Exercices proposés -
A – D'après le texte sur le roman Cannibale, quel lieu sert de cadre aux différents pavillons de l'Exposition coloniale de 1931 ?
B – Poursuivez le texte sur le roman Cannibale à partir de sa dernière phrase.

Texte étudié -
========
CANNIBALE (1998) - Didier DAENINCKX (1948)

Message complété le 28 janvier 2012

CANNIBALE (1998) - Didier DAENINCKX (1948)

Didier DAENINCKX est né à Saint-Denis en 1949. De 1966 à 1975, il travaille comme imprimeur dans diverses entreprises puis comme animateur culturel, avant de devenir journaliste pour plusieurs publications municipales et départementales.

 En 1983, il publie Meurtres pour mémoire(1984), première enquête de l’Inspecteur Cadin. De nombreux romans noirs suivent, parmi lesquels La mort n’oublie personne, Lumière noire (1987), Mort au premier tour, Un château en Bohème.

C’est un écrivain engagé à gauche. Il est l’auteur de plus d’une quarantaine de romans et de nouvelles. Œuvres

Cannibale est paru en 1998.

 L’HISTOIRE :

Elle est basée sur un fait réel, l’Exposition coloniale, en 1931, à Paris. Les différents pavillons ont pour cadre le zoo de Vincennes. Des groupes ethniques amenés de toutes les colonies françaises sont chargés de l’animation de l’Exposition en présentant au public leur culture ancestrale, afin de montrer l’action « civilisatrice » de la métropole auprès des populations « pour gagner à la douceur humaine les cœurs  farouches de la savane, de la forêt ou du désert… ».

Quelques jours avant l’inauguration officielle, tous les crocodiles meurent dans le marigot, victimes d’une nourriture inadaptée ou d’un empoisonnement. Pour remédier à la catastrophe, une solution est négociée par les responsables de l’organisation : des Canaques seront échangés contre autant de sauriens appartenant à un cirque allemand, le cirque Höffner de Francfort-sur-le Main, afin de renouveler l’intérêt du public allemand.

En s’inspirant de ce fait authentique, Didier DAENINCKX situe son récit pendant les révoltes du peuple kanak dans les années quatre-vingt. Le héros, Gocéné, en route vers son village, est arrêté par un barrage de manifestants kanak. Caroz, un ami blanc, conduit la camionnette. Son ami est prié de rebrousser chemin. Avant de poursuivre sa route à pied, le vieil homme raconte aux jeunes gardes du barrage, l’origine de son amitié avec Caroz.

Le récit de Gocéné permet de mettre en évidence que la présentation par les autorités locales en 1931 de l’opportunité d’un tel voyage vers la France, pour les 20 jeunes gens et les 10 jeunes filles choisis par le chef du village, se révèle très rapidement être une tromperie.
========
Jeu de données -
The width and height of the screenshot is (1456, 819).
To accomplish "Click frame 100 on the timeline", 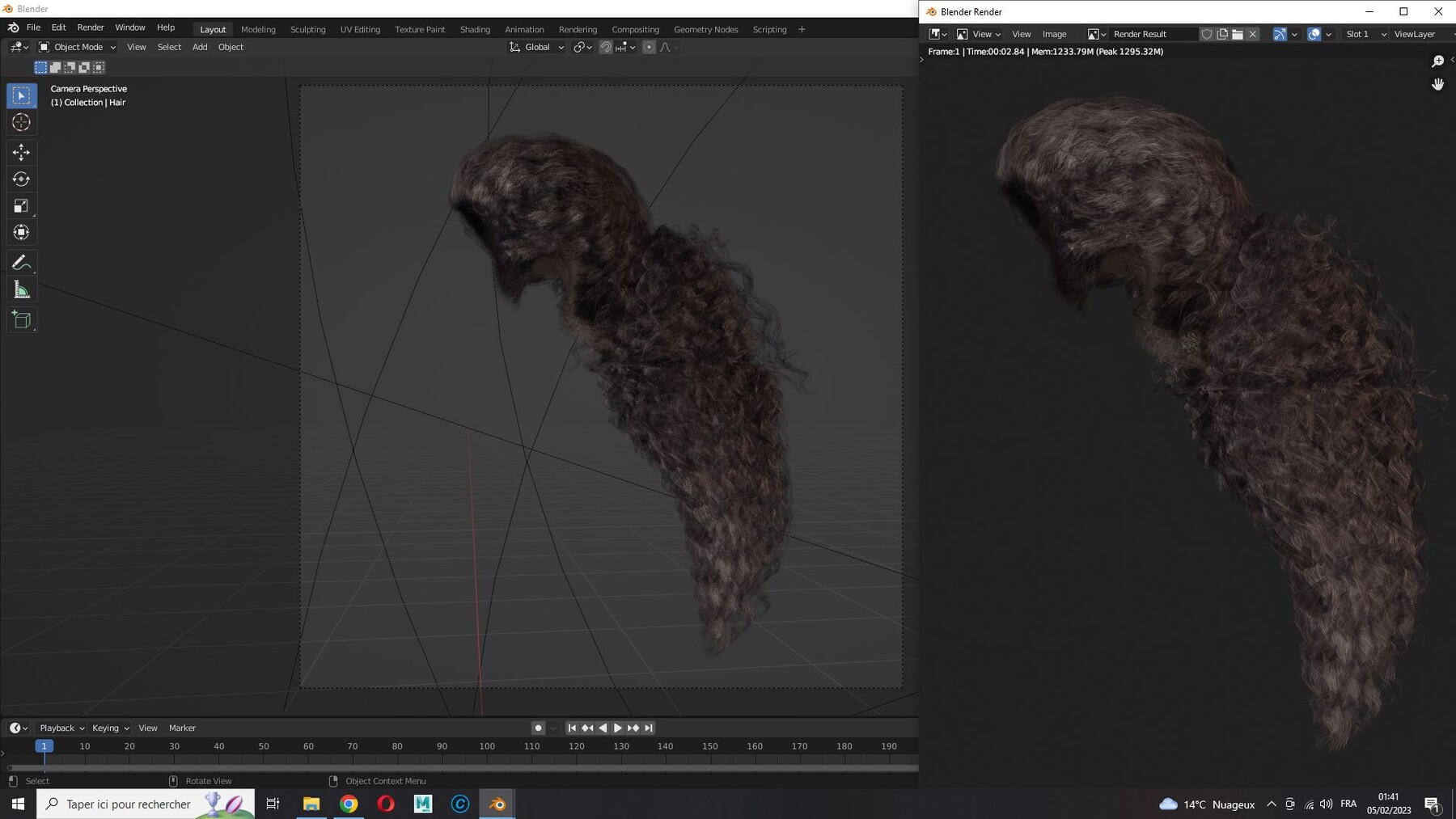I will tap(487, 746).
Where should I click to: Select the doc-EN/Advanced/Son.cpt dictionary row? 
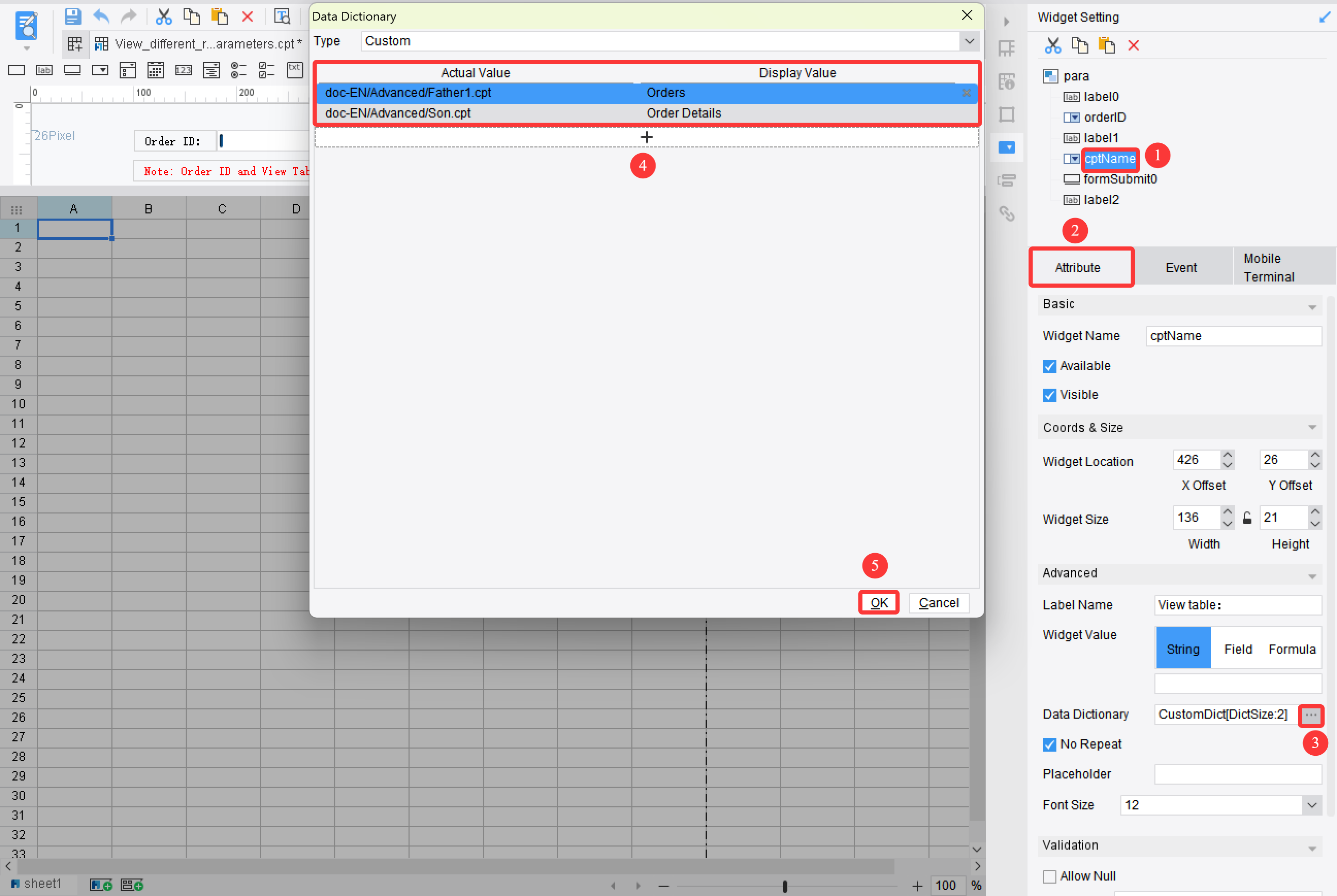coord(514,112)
========
Corrigés des exercices -
A – Le zoo de Vincennes.

B –
 L’expédition se fait dans des conditions indignes pour ces « invités » de la métropole : traversée maritime inconfortable, nourriture inadaptée, 3 d’entre eux victimes de la malaria jetés par dessus bord, au mépris des coutumes ancestrales. Arrivés sur le sol de la métropole, leur transfert immédiat de Marseille à Paris-Zoo de Vincennes est une plongée dans l’inconnu du monde urbain industrialisé, et de la campagne française, la découverte d’un climat surprenant.

Il n’est aucunement question de visite touristique. Au zoo, les rescapés sont enfermés dans le village canaque au milieu des animaux exotiques. Au mépris de leur culture ancestrale et chrétienne, on leur impose de « jouer » aux sauvages anthropophages, polygames, à demi-nus, selon l’imaginaire des tenants de la « civilisation ».

Minoé, la jeune fille qui était promise à Gocéné, fait partie du convoi destiné au zoo de Francfort-sur-le Main. Muni du pécule de la petite communauté, celui-ci, accompagné de Badimoin se lance à la poursuite de leurs congénères à travers Paris.

En  essayant de passer inaperçus, les deux hommes mettent à profit leurs capacités d’observation, leur entraînement à la marche, acquis dans l’île, pour se repérer, se diriger et survivre, pendant leur épopée dans les souterrains du métro et les rues de Paris.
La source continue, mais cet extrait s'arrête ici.